Records for this task:
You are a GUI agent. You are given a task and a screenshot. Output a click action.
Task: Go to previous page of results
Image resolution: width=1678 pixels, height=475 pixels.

...

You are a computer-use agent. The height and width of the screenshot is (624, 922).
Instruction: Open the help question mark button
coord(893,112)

Task item: Everything from the line with "You are a GUI" through the line with "Image resolution: width=1678" in the listing above must be retyped exactly, with nothing added.

Reply to the task:
You are a GUI agent. You are given a task and a screenshot. Output a click action.
Task: Go to previous page of results
Image resolution: width=1678 pixels, height=475 pixels.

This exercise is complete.